## Exercise aim
Find the line in the entries below that contains "[button] (758, 126)". Repeat it exactly, and every line after it through the line that contains "Općina Pakoštane (85, 2430)".

[Data to process — start]

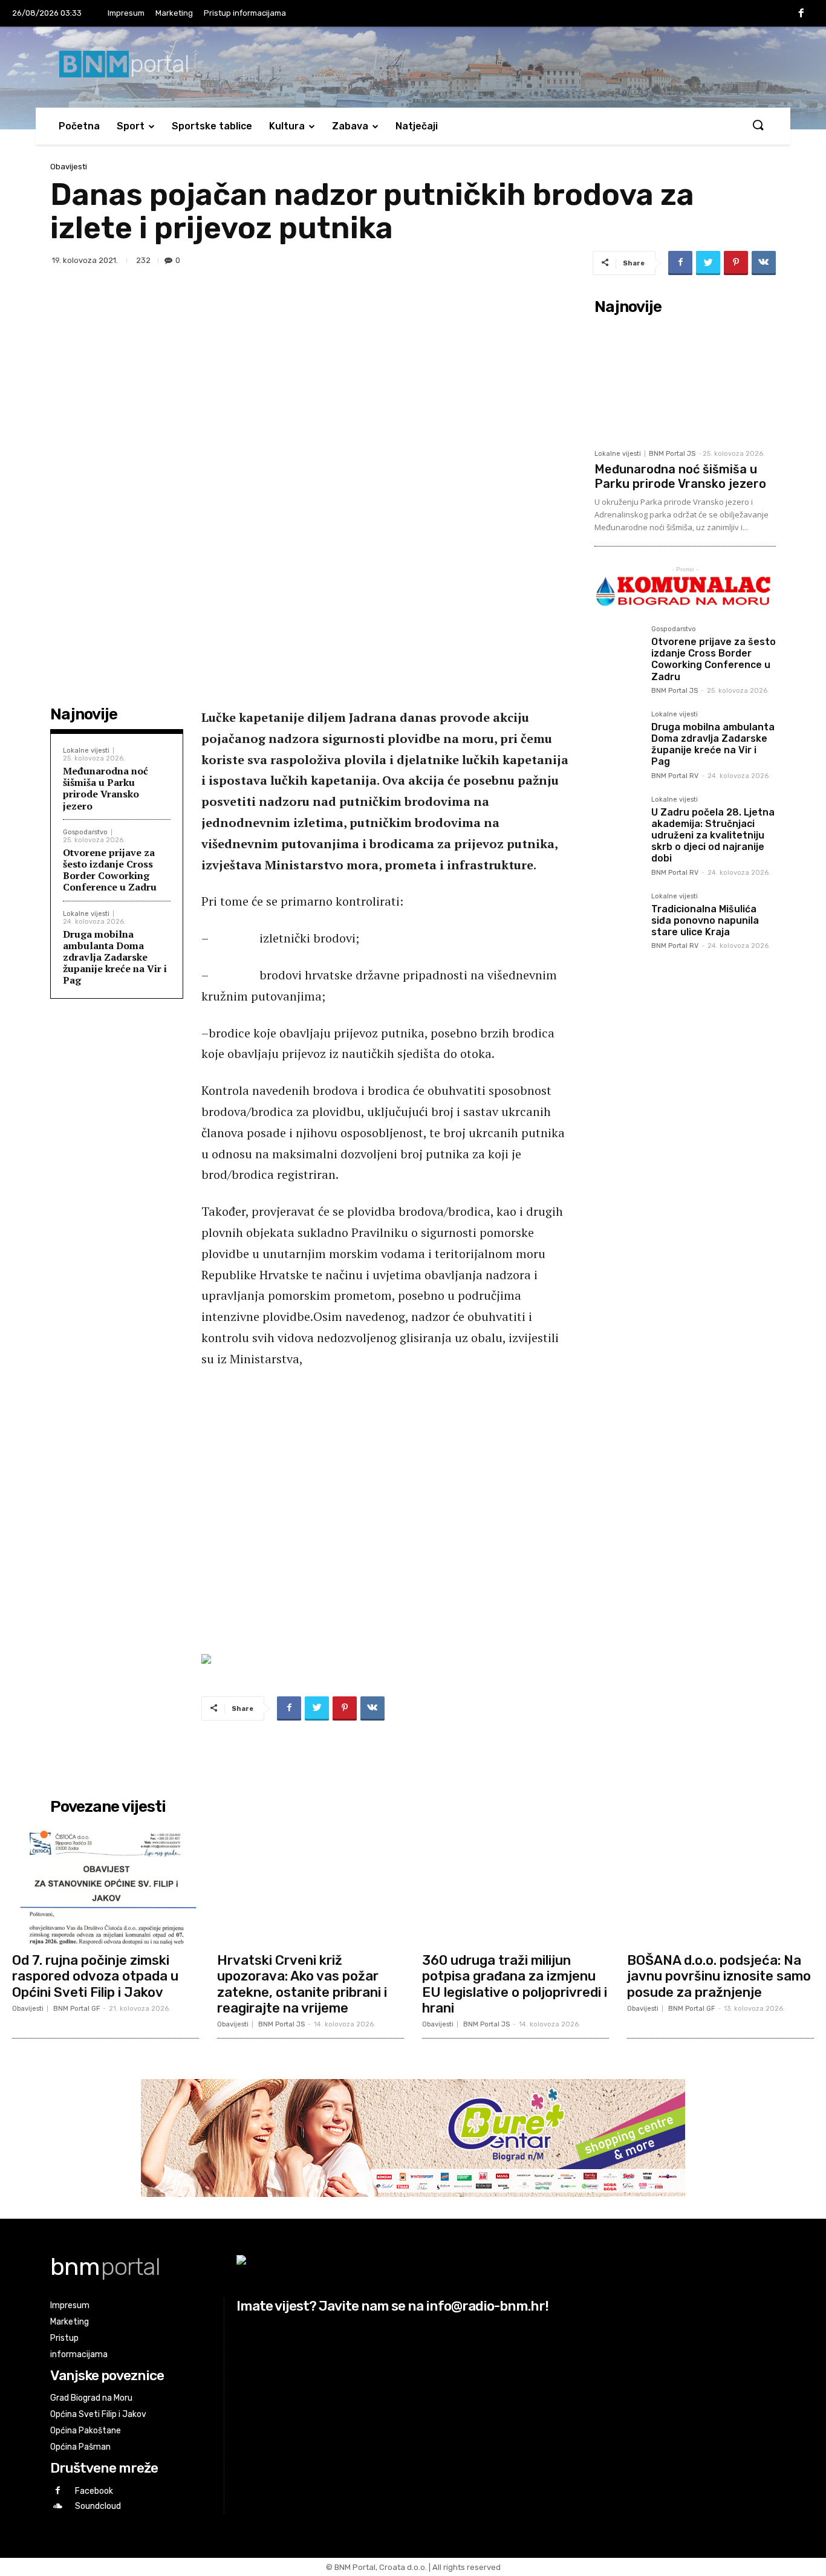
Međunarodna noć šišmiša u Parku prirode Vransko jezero (105, 788)
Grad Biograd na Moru (91, 2398)
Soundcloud (98, 2506)
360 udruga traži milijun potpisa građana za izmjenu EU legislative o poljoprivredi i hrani (514, 1984)
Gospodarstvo (85, 832)
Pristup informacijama (245, 13)
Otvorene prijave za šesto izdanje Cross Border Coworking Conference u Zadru (110, 870)
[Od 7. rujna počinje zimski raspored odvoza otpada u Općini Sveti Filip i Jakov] (105, 1883)
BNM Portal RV (674, 776)
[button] (758, 126)
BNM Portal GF (76, 2009)
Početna (79, 126)
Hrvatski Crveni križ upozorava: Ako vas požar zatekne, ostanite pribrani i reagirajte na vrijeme (302, 1984)
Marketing (174, 13)
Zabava (350, 126)
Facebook (94, 2491)
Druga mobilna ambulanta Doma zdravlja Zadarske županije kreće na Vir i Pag (115, 957)
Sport (131, 126)
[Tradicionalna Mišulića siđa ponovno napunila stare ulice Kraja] (618, 916)
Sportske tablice (212, 126)
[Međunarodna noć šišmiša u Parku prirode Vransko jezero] (685, 381)
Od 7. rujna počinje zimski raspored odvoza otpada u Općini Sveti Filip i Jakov (95, 1976)
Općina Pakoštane (85, 2430)
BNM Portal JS (672, 454)
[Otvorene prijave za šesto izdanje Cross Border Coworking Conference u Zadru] (618, 649)
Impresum (126, 13)
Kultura (287, 126)
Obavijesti (68, 166)
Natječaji (416, 126)
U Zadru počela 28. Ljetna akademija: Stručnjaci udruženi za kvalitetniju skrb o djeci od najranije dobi (713, 835)
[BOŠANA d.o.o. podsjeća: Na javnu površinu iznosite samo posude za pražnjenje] (720, 1883)
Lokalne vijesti (86, 750)
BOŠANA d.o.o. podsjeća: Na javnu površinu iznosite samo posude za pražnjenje (719, 1976)
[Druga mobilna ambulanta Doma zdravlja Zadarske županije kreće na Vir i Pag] (618, 734)
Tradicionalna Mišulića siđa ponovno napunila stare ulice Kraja (705, 920)
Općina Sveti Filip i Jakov (98, 2414)
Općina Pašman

[Data to process — finish]

## Your solution
[button] (758, 126)
BNM Portal GF (76, 2009)
Početna (79, 126)
Hrvatski Crveni križ upozorava: Ako vas požar zatekne, ostanite pribrani i reagirajte na vrijeme (302, 1984)
Marketing (174, 13)
Zabava (350, 126)
Facebook (94, 2491)
Druga mobilna ambulanta Doma zdravlja Zadarske županije kreće na Vir i Pag (115, 957)
Sport (131, 126)
[Tradicionalna Mišulića siđa ponovno napunila stare ulice Kraja] (618, 916)
Sportske tablice (212, 126)
[Međunarodna noć šišmiša u Parku prirode Vransko jezero] (685, 381)
Od 7. rujna počinje zimski raspored odvoza otpada u Općini Sveti Filip i Jakov (95, 1976)
Općina Pakoštane (85, 2430)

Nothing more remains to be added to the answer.